● 文書の抜粋
────────────────
会社設立をする場合、もっとも悩んでしまうと言っても過言ではないのが「商号の決定」です。会社の顔になるモノであり、将来の行く末を左右することになるため、当然といえます。
ということで、本記事にて「商号の決め方」や「商号のルール」について説明をしていきます。
目次
基本中の基本「商号とは?」について学ぶ
商号とは、いわゆる会社名のことを指します。ただ会社名と言っても、商号は正式な会社名のことで、略称だったり、ニックネーム的なモノではありません。
例えば、日本が世界に誇る大企業である「トヨタ」の場合は…トヨタ自動車株式会社が商号になります。正直なところ、トヨタでも通じますが、商号というお話になった場合は、トヨタ自動車株式会社が正解になるわけです。
登記される正式な会社名のこと
商号は、結局のところ…登記される正式なフルネームの会社名です。このように “登記” されるわけですから、法的にも認められた名前になります。
したがって、法的な効力が発揮するような契約書などは、この商号を使わないといけません。
ここに略称だったりニックネーム的な会社名を使ってしまったら、最悪のケースとして「契約書として認められない」となることも…注意したいところですね。
店名は商号とは別物
飲食店のように複数のお店を展開している場合、○○店、○○支店のように、会社名にプラスして地域名が入っていることがあります。
これは、あくまでも店名であって商号ではないことを理解しておきましょう。つまり、どこの地域の店舗や支社、支店であろうが、商号はただ1つだということですね。
例えば…2020年現在、ホンダのディーラーといえばHonda Carsであり、さまざまな支店がありますよ。
したがって、商号は「HondaCars ○○支店」となりそうですが…正解は「本田技研工業株式会社」です。
────────────────
● 必要な作業
商号についての文章のうち、「したがって、法的な効力が発揮」を含む箇所から始めて「さまざまな支店がありますよ。」の後で終わる部分を、「店名」を「屋号」に差し替えて示してください。 これに続く行は、商号についての文章とは関係がありません。

● 資料
────────────────
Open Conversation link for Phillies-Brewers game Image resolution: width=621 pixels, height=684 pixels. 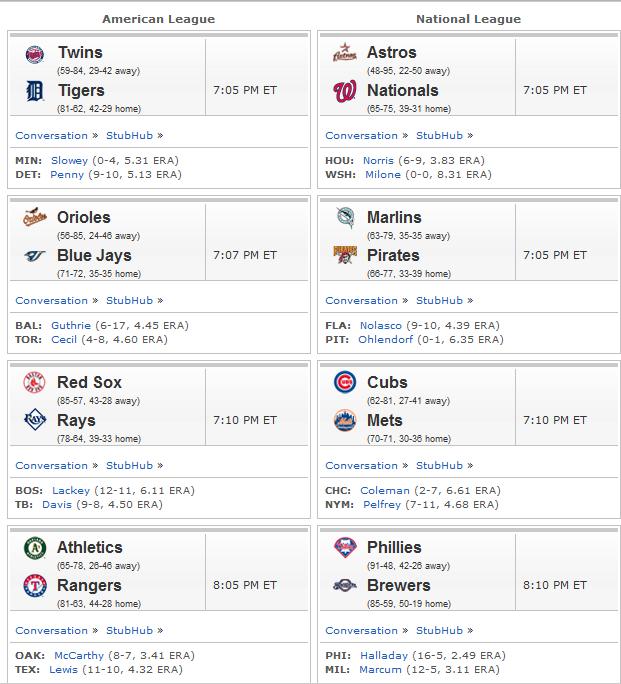[362, 630]
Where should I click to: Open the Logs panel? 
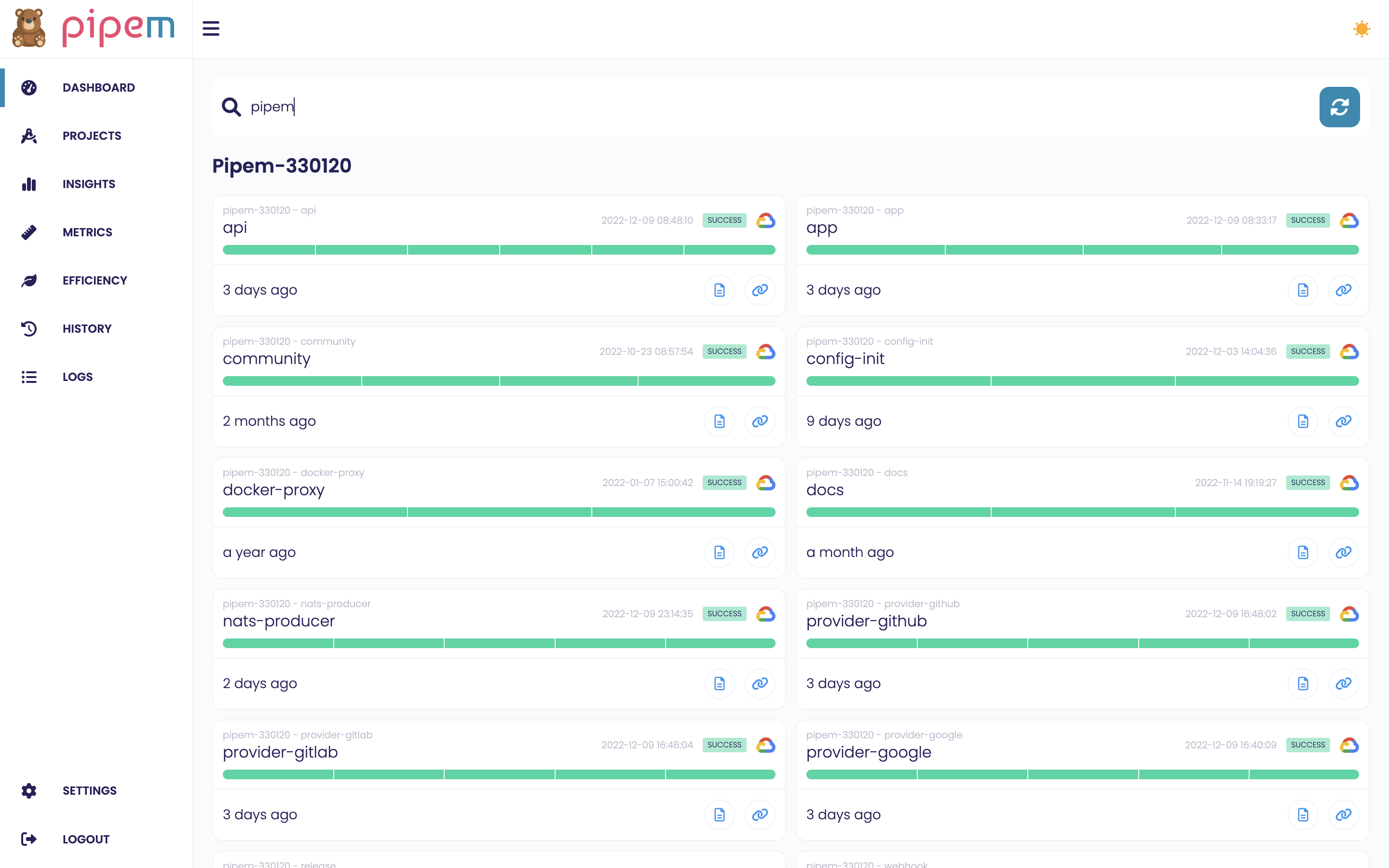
────────────────
● 作業の回答
したがって、法的な効力が発揮するような契約書などは、この商号を使わないといけません。
ここに略称だったりニックネーム的な会社名を使ってしまったら、最悪のケースとして「契約書として認められない」となることも…注意したいところですね。
屋号は商号とは別物
飲食店のように複数のお店を展開している場合、○○店、○○支店のように、会社名にプラスして地域名が入っていることがあります。
これは、あくまでも屋号であって商号ではないことを理解しておきましょう。つまり、どこの地域の店舗や支社、支店であろうが、商号はただ1つだということですね。
例えば…2020年現在、ホンダのディーラーといえばHonda Carsであり、さまざまな支店がありますよ。